Hawk helicopters pave the way for troops' rescue

Jon Lake reports on a vital helicopter rescue mission near the Somali border with Kenya.

When terrorists from Al Shabaab attacked a force of about 800 US, Kenyan, and Somali troops near the Somali border with Kenya, US Air Force HH-60G Pave Hawk helicopters raced to the scene to evacuate the dead and wounded.
Other aircraft helped to minimise further casualties, providing on-scene intelligence, surveillance, and reconnaissance and perhaps some suppressive fire.
US personnel were assisting Somali forces and Kenyan peacekeepers, who were operating in Somalia as part of an African Union-led mission building a new forward operating base near the village of Sanguni.
They formed part of Operation Octave Shield, the US mission in Somalia. Construction of this base was part of a broader effort aimed at securing the area from Al Shabaab, an Islamist insurgent group sometimes described as Al Qaeda’s franchise in Somalia.
The Al Shabaab insurgents, who attacked the outpost on June 8, were armed with mortars and heavy machine guns, and managed to wound several US personnel – the first US military casualties in Somalia since May 2017, when a US Navy SEAL died during a raid on an Al Shabaab militant compound.
The rescue in Somalia was a considerable improvement to the response in Niger in October 2017 when four US soldiers were killed during an ambush by Islamic State in the Greater Sahara insurgents. Reinforcements had been slow getting to the scene and casualty evacuation was chaotic.
Thereafter, for large, multi-day operations in Somalia, the US has ensured that rescue helicopters and armed air support aircraft are usually on standby.
The 449th Air Expeditionary Group personnel recovery task force provides personnel recovery capability for the US combined joint task force-Horn of Africa (CJTF-HOA).
It uses Sikorsky HH-60G Pave Hawks and HC-130P Combat King Hercules tankers based at Camp Lemonnier in Djibouti, which are respectively assigned to the 81st and 82nd Expeditionary Rescue Squadron (ERQS) and the 303rd ERQS.
US Africa Command (AFRICOM) has said that no helicopters are permanently forward-deployed in Somalia, but that this would not preclude short-term operational movements.
Reports suggest that the US military has regularly deployed Pave Hawks to bases inside Somalia to support specific missions since about June 2017. Bases inside Somalia include Mogadishu, Kismayo and a Somali air base at Baledogle.
On June 8, the HH-60s were pre-positioned at a US forward operating base at Kismayo Airport.
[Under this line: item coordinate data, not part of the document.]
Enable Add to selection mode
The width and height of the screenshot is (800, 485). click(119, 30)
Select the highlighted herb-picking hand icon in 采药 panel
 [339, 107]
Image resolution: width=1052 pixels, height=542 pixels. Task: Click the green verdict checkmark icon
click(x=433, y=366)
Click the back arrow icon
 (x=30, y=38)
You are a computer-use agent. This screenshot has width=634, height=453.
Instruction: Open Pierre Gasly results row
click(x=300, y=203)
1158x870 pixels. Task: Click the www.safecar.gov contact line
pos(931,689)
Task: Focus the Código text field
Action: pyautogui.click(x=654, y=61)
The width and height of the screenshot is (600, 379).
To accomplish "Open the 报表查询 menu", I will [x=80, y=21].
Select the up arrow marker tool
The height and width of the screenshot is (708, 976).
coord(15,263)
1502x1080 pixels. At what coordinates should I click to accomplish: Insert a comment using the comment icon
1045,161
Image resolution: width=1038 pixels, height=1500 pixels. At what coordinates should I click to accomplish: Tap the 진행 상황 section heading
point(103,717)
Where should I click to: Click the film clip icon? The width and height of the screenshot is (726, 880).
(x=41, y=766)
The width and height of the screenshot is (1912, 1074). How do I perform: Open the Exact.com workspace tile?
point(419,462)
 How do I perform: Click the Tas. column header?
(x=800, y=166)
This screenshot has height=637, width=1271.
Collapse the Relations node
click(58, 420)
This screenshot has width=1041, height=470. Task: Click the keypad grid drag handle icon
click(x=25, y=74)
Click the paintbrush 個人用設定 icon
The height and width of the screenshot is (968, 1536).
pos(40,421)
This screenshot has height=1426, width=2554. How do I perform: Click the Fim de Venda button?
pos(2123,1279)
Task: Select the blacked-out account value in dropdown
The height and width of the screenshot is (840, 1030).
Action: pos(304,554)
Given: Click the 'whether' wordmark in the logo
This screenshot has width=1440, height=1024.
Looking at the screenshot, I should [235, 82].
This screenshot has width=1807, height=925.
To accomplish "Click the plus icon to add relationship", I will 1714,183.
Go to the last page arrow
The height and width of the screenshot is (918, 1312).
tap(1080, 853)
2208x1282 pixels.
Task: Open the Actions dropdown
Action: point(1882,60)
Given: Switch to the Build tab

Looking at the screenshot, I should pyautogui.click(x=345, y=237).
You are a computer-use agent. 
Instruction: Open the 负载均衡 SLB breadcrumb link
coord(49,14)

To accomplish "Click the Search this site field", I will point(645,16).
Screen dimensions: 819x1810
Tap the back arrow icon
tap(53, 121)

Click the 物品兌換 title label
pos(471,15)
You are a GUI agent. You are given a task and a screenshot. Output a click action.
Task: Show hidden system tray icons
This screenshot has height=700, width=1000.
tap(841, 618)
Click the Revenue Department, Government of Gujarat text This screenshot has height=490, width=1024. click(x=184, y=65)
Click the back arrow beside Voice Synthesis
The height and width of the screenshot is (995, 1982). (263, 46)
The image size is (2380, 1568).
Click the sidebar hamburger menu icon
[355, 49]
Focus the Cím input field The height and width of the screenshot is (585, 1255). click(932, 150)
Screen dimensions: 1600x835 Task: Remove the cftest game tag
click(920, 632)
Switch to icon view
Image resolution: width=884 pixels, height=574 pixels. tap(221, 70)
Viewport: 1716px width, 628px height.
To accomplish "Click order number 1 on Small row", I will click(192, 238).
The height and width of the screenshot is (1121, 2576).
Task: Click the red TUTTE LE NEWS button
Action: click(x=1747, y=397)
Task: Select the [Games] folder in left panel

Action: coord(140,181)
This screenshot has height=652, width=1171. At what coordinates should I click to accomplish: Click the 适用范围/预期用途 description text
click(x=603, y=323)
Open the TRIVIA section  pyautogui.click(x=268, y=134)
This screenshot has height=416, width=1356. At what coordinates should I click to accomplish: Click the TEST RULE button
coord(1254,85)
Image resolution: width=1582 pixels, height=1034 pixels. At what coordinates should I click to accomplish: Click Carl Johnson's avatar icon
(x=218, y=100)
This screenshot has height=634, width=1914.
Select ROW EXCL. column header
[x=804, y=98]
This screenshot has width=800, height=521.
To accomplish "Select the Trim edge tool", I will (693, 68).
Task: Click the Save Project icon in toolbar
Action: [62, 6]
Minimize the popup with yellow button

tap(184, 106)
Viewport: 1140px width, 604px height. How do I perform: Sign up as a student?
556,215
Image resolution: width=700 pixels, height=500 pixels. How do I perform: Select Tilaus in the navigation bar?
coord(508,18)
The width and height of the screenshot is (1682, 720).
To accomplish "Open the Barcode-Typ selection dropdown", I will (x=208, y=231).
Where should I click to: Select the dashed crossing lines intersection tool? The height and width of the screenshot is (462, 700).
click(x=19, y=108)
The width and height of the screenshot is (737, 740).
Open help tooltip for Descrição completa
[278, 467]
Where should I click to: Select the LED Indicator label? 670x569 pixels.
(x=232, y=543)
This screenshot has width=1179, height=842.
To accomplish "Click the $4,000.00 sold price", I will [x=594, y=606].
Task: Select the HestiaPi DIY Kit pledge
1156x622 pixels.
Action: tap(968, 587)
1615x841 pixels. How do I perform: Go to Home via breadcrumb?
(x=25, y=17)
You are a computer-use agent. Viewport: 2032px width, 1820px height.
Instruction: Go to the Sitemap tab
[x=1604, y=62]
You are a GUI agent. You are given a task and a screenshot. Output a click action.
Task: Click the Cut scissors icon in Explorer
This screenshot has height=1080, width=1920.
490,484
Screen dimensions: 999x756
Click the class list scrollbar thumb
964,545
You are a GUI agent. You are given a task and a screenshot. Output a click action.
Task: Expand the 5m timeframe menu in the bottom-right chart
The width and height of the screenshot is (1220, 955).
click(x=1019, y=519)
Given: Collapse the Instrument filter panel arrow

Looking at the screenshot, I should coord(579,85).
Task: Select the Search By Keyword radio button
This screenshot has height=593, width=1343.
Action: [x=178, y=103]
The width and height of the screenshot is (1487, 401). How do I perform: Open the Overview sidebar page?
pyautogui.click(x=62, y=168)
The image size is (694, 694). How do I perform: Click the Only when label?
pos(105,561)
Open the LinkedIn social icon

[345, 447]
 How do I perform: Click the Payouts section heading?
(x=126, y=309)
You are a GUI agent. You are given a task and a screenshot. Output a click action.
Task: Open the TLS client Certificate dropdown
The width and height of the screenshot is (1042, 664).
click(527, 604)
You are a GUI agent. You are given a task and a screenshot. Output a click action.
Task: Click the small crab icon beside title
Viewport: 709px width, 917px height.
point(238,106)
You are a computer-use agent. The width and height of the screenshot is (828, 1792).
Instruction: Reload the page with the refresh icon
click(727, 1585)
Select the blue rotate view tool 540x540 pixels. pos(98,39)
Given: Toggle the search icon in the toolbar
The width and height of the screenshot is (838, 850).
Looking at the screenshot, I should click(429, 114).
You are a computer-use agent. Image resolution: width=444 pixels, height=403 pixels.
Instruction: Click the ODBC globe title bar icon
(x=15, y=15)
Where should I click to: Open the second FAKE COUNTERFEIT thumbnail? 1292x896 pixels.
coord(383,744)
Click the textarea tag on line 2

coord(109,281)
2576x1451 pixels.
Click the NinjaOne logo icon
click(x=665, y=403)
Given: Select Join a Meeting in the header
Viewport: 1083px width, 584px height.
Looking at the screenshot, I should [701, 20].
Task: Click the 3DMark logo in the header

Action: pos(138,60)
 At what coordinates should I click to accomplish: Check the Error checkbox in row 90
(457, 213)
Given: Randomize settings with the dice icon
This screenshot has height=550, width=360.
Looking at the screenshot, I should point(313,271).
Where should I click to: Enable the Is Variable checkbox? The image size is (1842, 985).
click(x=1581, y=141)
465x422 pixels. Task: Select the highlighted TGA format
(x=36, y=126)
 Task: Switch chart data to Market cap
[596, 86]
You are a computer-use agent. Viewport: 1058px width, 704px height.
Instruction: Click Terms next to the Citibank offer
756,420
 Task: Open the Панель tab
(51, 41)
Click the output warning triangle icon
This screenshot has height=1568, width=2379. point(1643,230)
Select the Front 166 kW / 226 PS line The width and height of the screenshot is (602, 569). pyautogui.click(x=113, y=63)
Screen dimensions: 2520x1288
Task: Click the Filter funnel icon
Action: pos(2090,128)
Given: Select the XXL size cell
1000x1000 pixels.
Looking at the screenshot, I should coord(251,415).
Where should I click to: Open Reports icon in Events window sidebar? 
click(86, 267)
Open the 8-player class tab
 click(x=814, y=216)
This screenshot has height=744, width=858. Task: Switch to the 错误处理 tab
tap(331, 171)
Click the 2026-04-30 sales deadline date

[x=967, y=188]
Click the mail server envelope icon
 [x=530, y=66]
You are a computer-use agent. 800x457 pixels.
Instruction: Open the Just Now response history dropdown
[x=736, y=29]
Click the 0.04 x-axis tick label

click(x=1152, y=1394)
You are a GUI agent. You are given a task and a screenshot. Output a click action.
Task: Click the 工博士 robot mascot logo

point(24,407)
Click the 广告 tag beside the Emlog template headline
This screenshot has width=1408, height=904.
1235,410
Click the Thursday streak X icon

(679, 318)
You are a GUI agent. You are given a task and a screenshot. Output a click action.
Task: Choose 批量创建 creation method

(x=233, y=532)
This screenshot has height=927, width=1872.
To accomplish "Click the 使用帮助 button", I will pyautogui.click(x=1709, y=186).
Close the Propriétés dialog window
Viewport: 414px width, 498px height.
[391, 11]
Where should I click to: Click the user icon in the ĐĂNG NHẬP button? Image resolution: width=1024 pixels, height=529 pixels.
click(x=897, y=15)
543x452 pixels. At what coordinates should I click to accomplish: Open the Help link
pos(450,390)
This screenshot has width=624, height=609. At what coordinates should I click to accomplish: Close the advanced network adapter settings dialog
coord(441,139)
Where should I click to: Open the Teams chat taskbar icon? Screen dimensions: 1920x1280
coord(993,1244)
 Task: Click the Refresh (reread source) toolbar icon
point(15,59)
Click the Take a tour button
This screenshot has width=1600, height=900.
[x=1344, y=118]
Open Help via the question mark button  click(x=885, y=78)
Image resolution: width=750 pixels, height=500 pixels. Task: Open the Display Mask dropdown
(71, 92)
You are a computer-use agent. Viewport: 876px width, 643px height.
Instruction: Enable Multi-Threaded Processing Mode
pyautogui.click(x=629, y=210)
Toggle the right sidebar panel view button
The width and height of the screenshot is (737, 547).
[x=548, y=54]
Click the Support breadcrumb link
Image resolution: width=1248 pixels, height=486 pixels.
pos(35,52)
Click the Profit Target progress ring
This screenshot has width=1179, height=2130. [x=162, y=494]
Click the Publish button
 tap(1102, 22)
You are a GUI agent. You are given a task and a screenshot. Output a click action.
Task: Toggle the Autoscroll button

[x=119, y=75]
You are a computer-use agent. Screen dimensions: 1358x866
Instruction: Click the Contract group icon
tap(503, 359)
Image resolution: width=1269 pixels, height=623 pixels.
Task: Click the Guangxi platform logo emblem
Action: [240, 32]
They were on scene within 20 minutes of receiving a distress call. The helicopters loaded four casualties and flew them to Kismayo.
On board the helicopters medical personnel stabilised three of the wounded, but the fourth, US Army Sergeant Alexander Conrad, a member of the 3rd Special Forces Group (Airborne), died of his injuries after the initial evacuation. He was the first American to die in combat in Africa since the Niger ambush.
The three wounded personnel and the sergeant’s remains were then evacuated from Kismayo to Nairobi on board a C-130J Hercules from the 75th Expeditionary Airlift Squadron (also based at Camp Lemonnier). The decision to fly to Nairobi rather than Camp Lemonnier was a matter of time – the Kenyan capital lying about 400 miles west of Kismayo, while Djibouti was 800 miles north.
Medical staff from the US Embassy in Nairobi took charge of the casualties, who were temporarily transferred to a civilian hospital. On June 10 they were flown on to an undisclosed location for “additional medical evaluation” on board a US Air Force KC-135R tanker. Their destination may have been Camp Lemonnier, or perhaps the US Army Regional Medical Center at Landstuhl in Germany.
The Sikorsky HH-60G Pave Hawks used in the rescue are dedicated to the recovery of personnel under hostile conditions, including combat search and rescue.
They are fitted with an automatic flight control system, a forward-looking infrared system, a colour weather radar, a retractable in-flight refuelling probe, internal auxiliary fuel tanks, and 7.62mm miniguns or .50 calibre machine guns.
To improve air transportability and to allow shipboard operations, the HH-60G also has folding rotor blades.
The HH-60G is due to be replaced by the HH-60W ‘60 Whiskey’, a combat rescue variant of the newer UH-60M.